Szegeds Trainer Krisztian Karpati: Es ist sehr schwer, das Match zu analysieren. Beide Mannschaften haben einen sehr guten Kampf abgeliefert. Wir wissen, dass der THW Kiel eine der besten Mannschaften der Welt ist und die Kieler immer in der Lage sind, einen super Angriff gegen unsere strukturierte Abwehr zu spielen. Aber ich bin ebenso stolz auf meine Mannschaft. Ich denke, ein Unentschieden wäre nach diesem Spiel auch ok gewesen. Wir hatten allerdings auf dem Feld nicht das Glück, um diesen Punkt zu holen. Diese Niederlage bedeutet leider auch, dass wir unser Ziel nicht mehr in den eigenen Händen haben – wir sind jetzt auf Schützenhilfe angewiesen.
THW-Rückraumspieler Eric Johansson: Danke auch an Szeged für ein großartiges Match. Beide Mannschaften haben unglaublich um diese Punkte gekämpft. Daher bin stolz und glücklich, dass wir mit einem Sieg aus diesem Spiel gehen konnten.

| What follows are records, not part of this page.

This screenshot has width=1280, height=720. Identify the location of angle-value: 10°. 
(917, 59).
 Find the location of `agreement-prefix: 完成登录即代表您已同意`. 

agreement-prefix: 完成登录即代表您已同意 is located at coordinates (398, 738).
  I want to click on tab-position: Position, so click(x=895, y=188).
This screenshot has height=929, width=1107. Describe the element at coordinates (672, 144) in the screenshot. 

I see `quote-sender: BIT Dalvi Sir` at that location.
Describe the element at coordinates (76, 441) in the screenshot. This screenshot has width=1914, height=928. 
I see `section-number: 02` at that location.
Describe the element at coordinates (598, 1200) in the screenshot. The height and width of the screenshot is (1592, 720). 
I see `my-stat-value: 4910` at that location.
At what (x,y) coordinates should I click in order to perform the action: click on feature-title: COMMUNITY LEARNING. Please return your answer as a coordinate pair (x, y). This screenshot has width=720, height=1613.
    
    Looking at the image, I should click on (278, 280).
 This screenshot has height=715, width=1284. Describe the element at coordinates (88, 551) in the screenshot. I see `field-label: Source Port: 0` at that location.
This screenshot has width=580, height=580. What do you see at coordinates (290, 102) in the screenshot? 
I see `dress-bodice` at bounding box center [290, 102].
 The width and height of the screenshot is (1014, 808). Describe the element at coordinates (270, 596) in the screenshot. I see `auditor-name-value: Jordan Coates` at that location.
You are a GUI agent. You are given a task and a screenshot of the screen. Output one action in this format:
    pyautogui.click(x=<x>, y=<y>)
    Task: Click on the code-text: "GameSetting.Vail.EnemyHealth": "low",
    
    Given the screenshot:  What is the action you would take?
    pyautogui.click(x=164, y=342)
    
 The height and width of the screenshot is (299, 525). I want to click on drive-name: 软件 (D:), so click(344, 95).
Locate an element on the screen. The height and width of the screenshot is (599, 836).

Szegeds Außen Sebastian Frimmel: Ich bin frustriert und enttäuscht über das Ergebnis, aber das ist Handball. Man kann nicht jeden Tag gewinnen. Wir haben in vielen engen Spielen beide Punkte geholt – heute nicht. Es ist beeindruckend, wie der THW Kiel immer auf einem Top-Level in der Königsklasse spielt. Und das in einem so schwierigen Jahr, in dem es in der Bundesliga nicht so gut läuft.